Application number: CN202211524896.4A
Authority: CN
Inventors: 周婷婷; 焦旭; 徐圣源; 梁变
Original assignee: Zhejiang Lab
Current assignee: Zhejiang Lab
Priority date: 2022-11-28
Filing date: 2022-11-30
Publication date: 2023-03-07

Abstract

The invention discloses a self-learning-based scene text matching method and a self-learning-based scene text matching system, wherein a pre-training word vector data set is selected, and scene corpus data is converted into a scene word vector corresponding to the pre-training word vector data set; setting a threshold value of the number of scene corpus samples in a self-defined manner, and when the scene corpus data is smaller than the threshold value of the number of the scene corpus samples, inputting the scene corpus data serving as a small number of samples into an unsupervised learning model to convert the scene corpus data into corresponding first scene text vectors; after the scene corpus data accumulation exceeds the set scene corpus sample quantity threshold, inputting the scene corpus data accumulation into a supervised learning model and converting the scene corpus data accumulation into a corresponding second scene text vector; calculating and sequencing the text similarity of the first scene text vector, the second scene text vector and the text to be matched, and correcting the text matching result to obtain a text matching pair; and according to the text matching pair, optimizing the unsupervised learning model and the supervised learning model, and correcting the calculation mode of the text similarity.

Description

Self-learning-based scene text matching method and system

Technical Field

The invention belongs to the technical field of semantic text matching, and particularly relates to a scene text matching method and system based on self-learning.

Background

In the prior art, a text matching method usually includes extracting text features of two pieces of text information, and then judging whether the two pieces of text information are matched or not by calculating similarity based on extracted text feature vectors. The construction of the deep learning algorithm model based on supervised learning needs to obtain a proper parameter result by training large-scale parameters of the model on the basis of a large amount of text corpora, so that an inference result of the model in a specific scene is improved. However, the actual application scenario has a common status quo of corpus data loss.

For the situation of corpus data loss, large-scale corpus labeling can be usually obtained through a manual labeling mode, but large-scale boring and repeated corpus labeling work and large manpower input requirements invisibly improve the cost of model training, and Natural Language Processing (NLP) technology has a great prerequisite threshold requirement in actual scene application. Therefore, there is a need to provide a system solution that is acceptable to users and implements NLP technology floor on the basis of a small amount of corpus data.

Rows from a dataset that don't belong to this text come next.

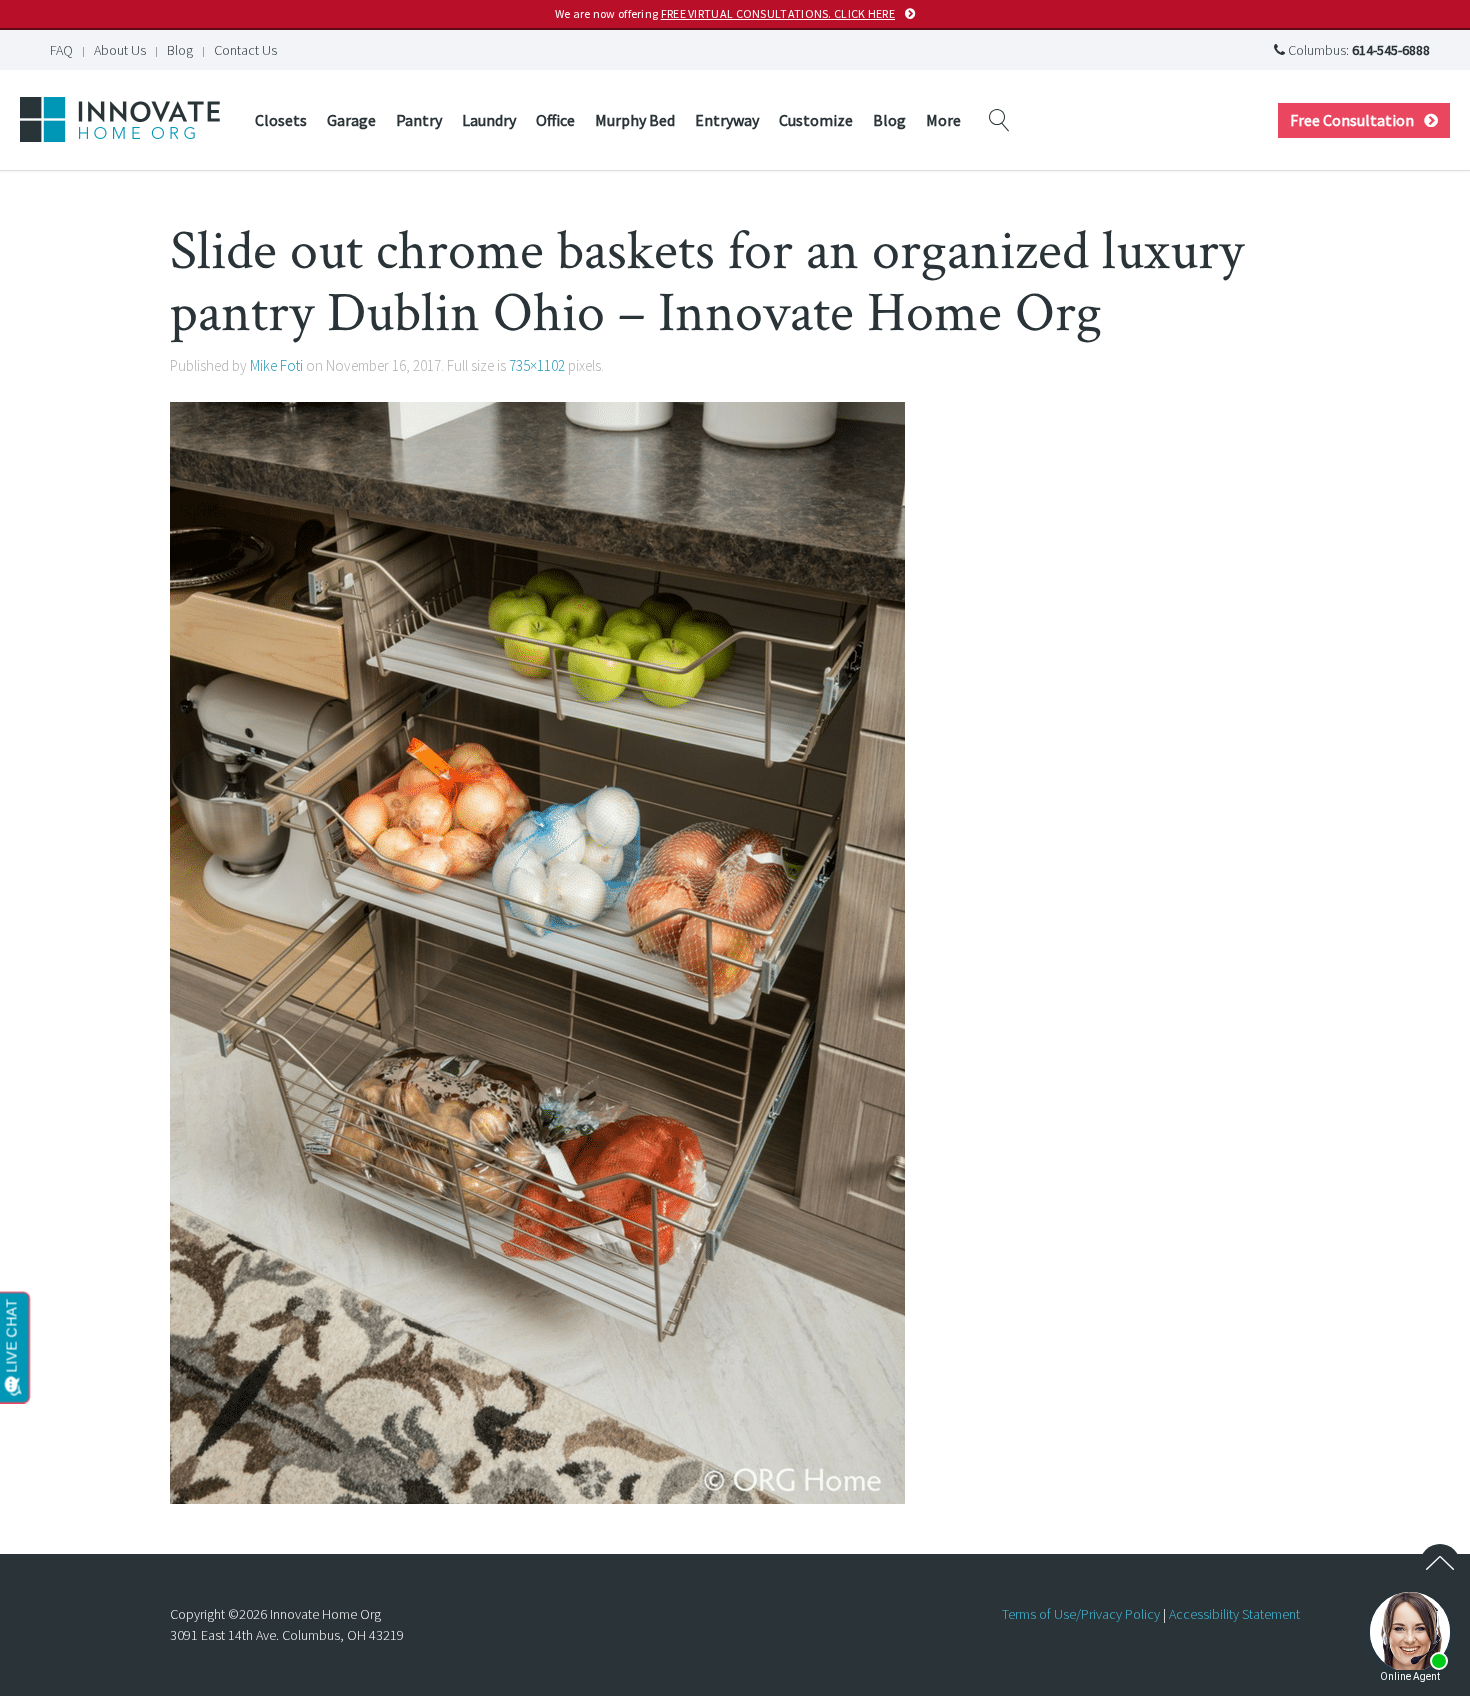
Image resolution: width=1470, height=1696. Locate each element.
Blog (180, 50)
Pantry (419, 120)
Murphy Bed (635, 120)
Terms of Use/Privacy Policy (1081, 1614)
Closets (281, 120)
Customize (816, 120)
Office (555, 120)
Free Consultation (1352, 120)
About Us (120, 50)
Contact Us (245, 50)
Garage (351, 120)
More (943, 120)
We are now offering (725, 13)
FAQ (61, 50)
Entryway (727, 120)
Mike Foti (276, 365)
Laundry (489, 120)
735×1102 (537, 365)
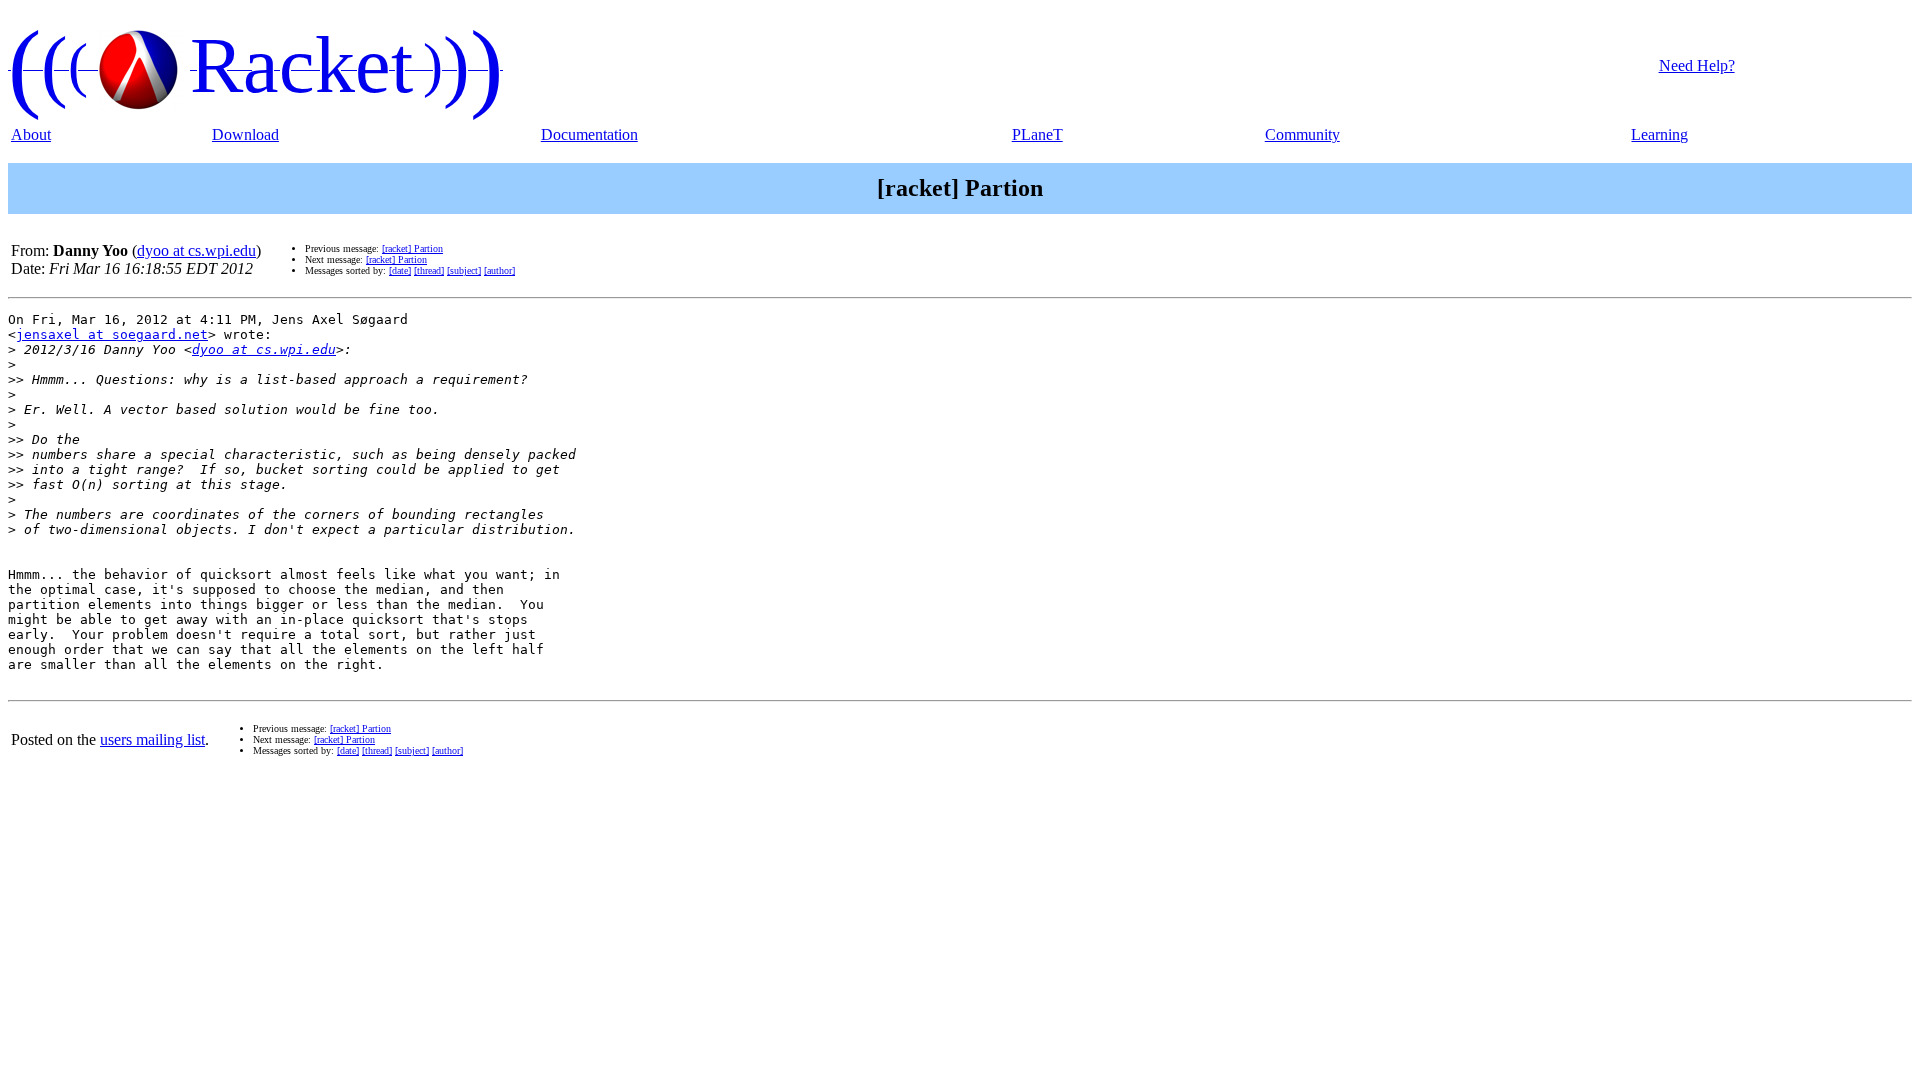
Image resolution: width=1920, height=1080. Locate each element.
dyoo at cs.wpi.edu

According to the method, the unsupervised model is used for giving the recommendation result of the text matching to the user on the basis of a small amount of corpus data, and the corpus data of the text matching library is continuously accumulated by combining the feedback result given to the system by the user, so that the accumulation of large-scale corpus data is finally realized, and the iterative updating of the model and the improvement of the system performance are synchronously completed.

Disclosure of Invention

Aiming at the defects of the prior art, the invention provides a self-learning-based scene text matching method and a self-learning-based scene text matching system.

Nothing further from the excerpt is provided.